Everyone wants to hire the best employees. However, in order to do so, you must keep in mind, there is more to recruiting than “help wanted” ads and word-of-mouth. Of course, it comes down to a question of time--most people either don't have enough or don't utilize it properly.
It happens when that ideal candidate for your organization appears out of nowhere and you don't hire him or her because you don't have openings at the moment. Or, what about when you take a long time interviewing an applicant, checking references, and making the final decision, only to have another company come along and scoop them up in a day? The solution--stop wasting time and start making decisions!
So many companies tend to start recruiting before they are fully ready to make offers. Unfortunately, by dragging our feet, the good candidates can slip away. In order to make the best use of your time, before you decide to even post a position, you need to make the following determinations:
Job description.
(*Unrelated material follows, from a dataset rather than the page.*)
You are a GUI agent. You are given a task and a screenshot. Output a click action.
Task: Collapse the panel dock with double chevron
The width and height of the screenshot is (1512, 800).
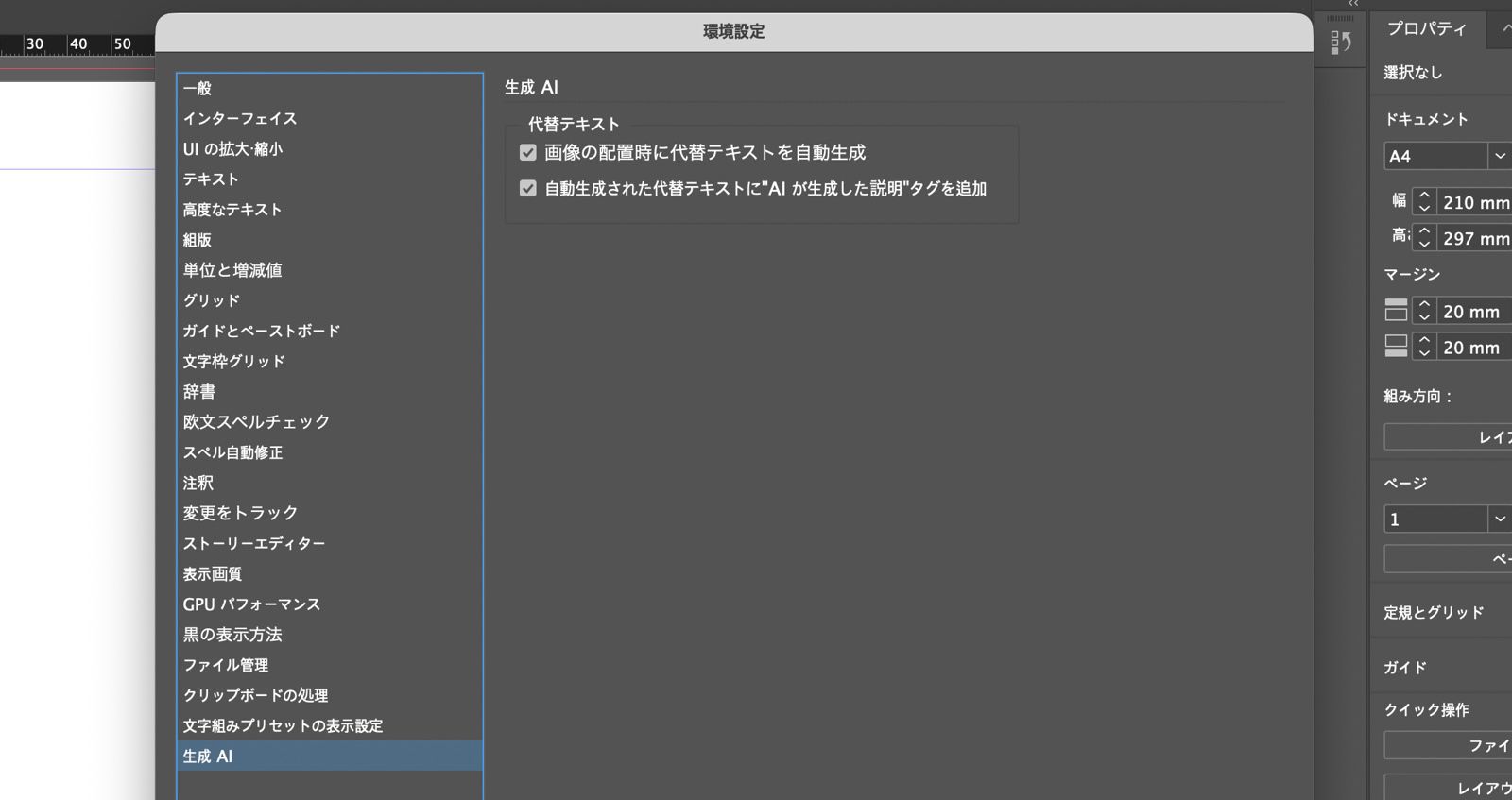point(1353,4)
What will the incumbent be doing? What percentage of the time will be spent in different areas? Who will the person report to? Who will be responsible for his/her development? What are the ideal requirements for the position and what is the minimum? Make sure to get top management's approval of a position before you start to recruit. Too many times candidates are lost when hiring managers attempt to get approval after the fact.
Time frame. Do you need someone tomorrow or two months from now? If the answer is two months from now, you're not necessarily going to take hiring for the position seriously, or your organization's requirements may change. If you need someone tomorrow, start cracking!
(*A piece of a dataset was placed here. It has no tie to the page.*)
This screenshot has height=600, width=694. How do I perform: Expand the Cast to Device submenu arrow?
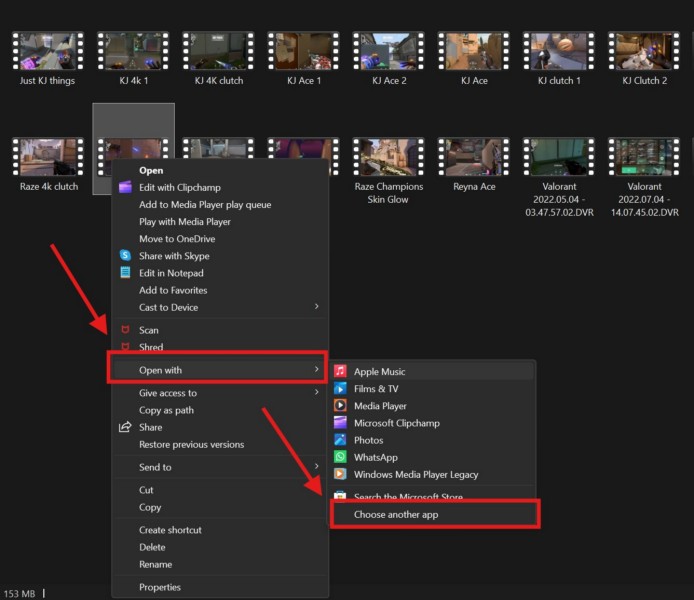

Compensation. What will it take to fill the position? What can you truly afford? Make sure to do your research. Look online at www.wageweb.com or other similar sites to see if what you're offering is realistic. Too many positions go unfilled because hiring managers have unrealistic expectations of what applicants will accept. Don't waste your time interviewing an applicant who is looking for more money than you can afford. You can run the risk of insulting the applicant and losing them forever as a potential hire. Keep in mind, just because you can't afford the person today, it doesn't mean that you can't afford him/her in a year from now.
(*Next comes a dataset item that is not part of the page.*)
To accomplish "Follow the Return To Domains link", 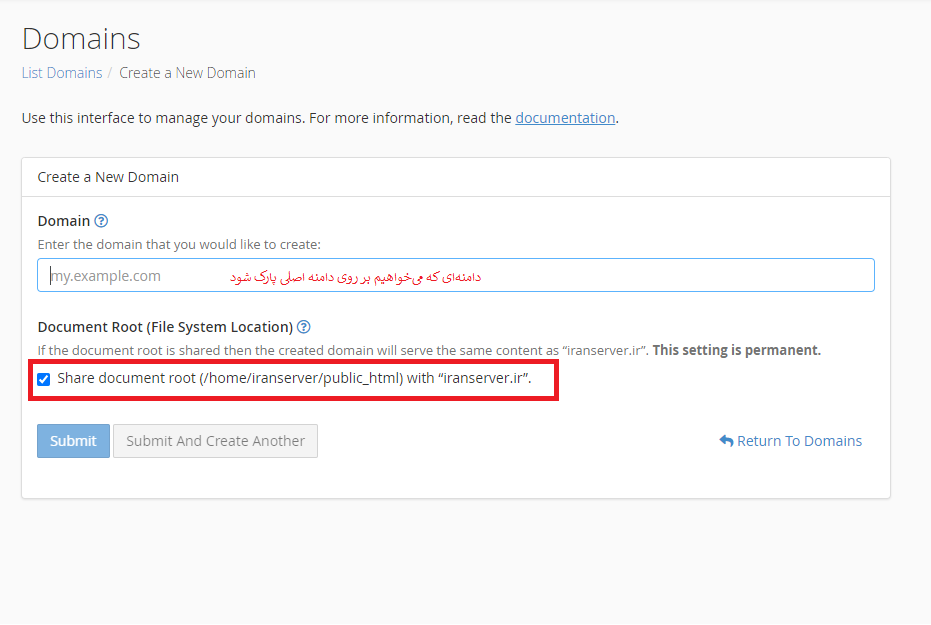I will point(799,441).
Interviews. What will you ask the candidates? To aid your comparison and help you meet EEO guidelines, write out questions ahead of time and ask all applicants the same ones. When the right applicant comes along, interview quickly and make offers quickly! The companies you are competing with won't delay and neither should you. If you are unsure of the applicant, then they are either not the right person for the job, or you were most likely not ready to actually hire someone.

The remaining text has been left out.